It was lunch break, but Yi He didn’t have time to eat.
As a work-from-home mom of a two-year-old, Binance’s cofounder and chief marketing officer says there was never any time to slow down.
Instead, He said she was attending a 1½ hour online English class during lunch. He wanted to polish her language skills, she said, as the world’s largest cryptocurrency exchange is sparing no efforts to expand globally.
Originally from Yibin, a prefecture-level city in the southwestern province of Sichuan, He joined Binance on a lark. In 2017, when Changpeng Zhao was looking to set up Binance, he came looking for his former colleague.
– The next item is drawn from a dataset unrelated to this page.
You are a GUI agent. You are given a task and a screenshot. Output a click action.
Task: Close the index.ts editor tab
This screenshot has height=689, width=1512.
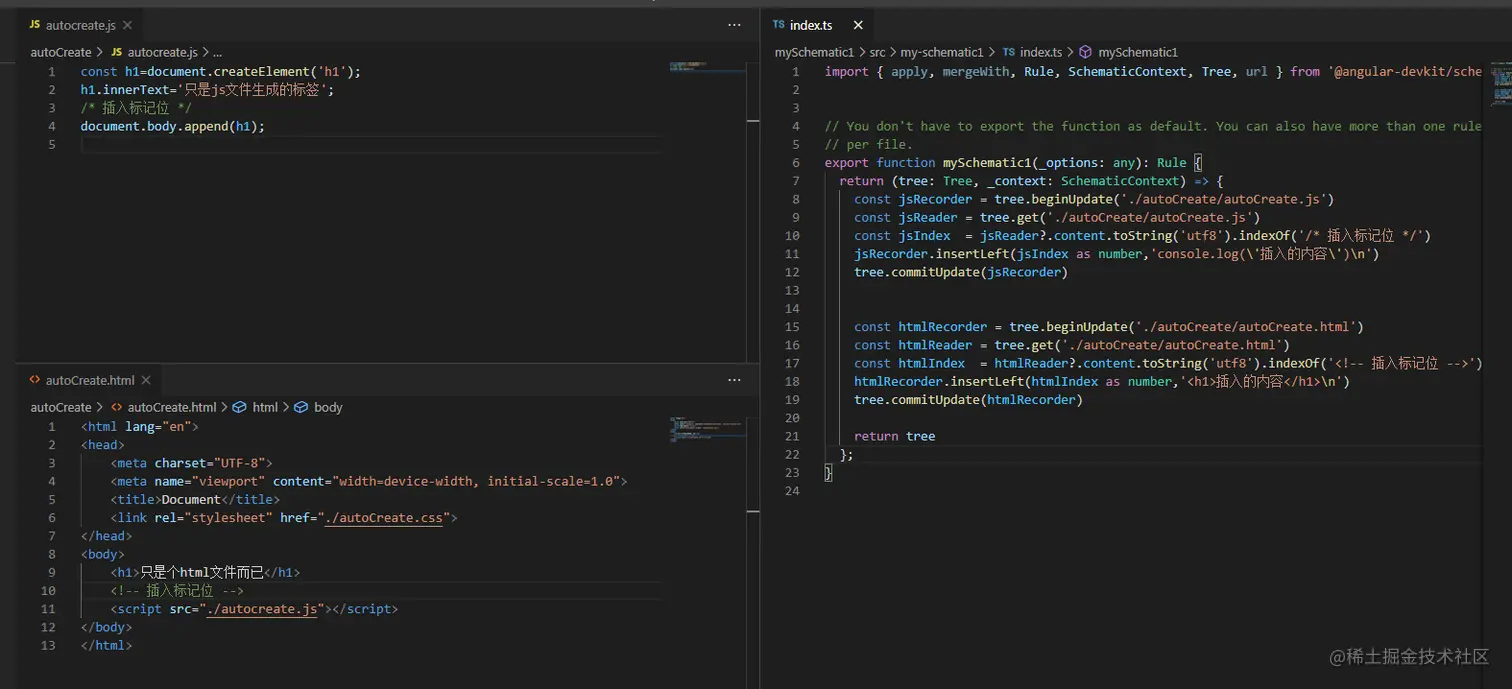(x=856, y=25)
“CZ asked me if I could be a consultant as they drafted the white paper,” He told Forkast in an interview from Singapore. On July 13, 2017 — the night before Binance went live — CZ kept calling He to ask her to officially join the startup, she said.
“We’re going online tomorrow, and the price of BNB (Binance’s native token) might increase by 10 times, and then my offer to you will be a tenth as it was,” He recalled CZ as saying.
“You have to decide now if you are joining us or not.”
“And I said yes,” He told Forkast.
Coming full circle
Life hasn’t been easy for the 35-year old.
The worldwide problem of elitism in schools and highly desirable companies is accentuated in China by its notorious internal migration (hukou or huji) system. And despite U.S. regulators coming down hard on American companies employing friends and relatives of influential Chinese to win business, guanxi (a culture of trading favors and leveraging relationships) remains rife among state-run and even private companies in the mainland.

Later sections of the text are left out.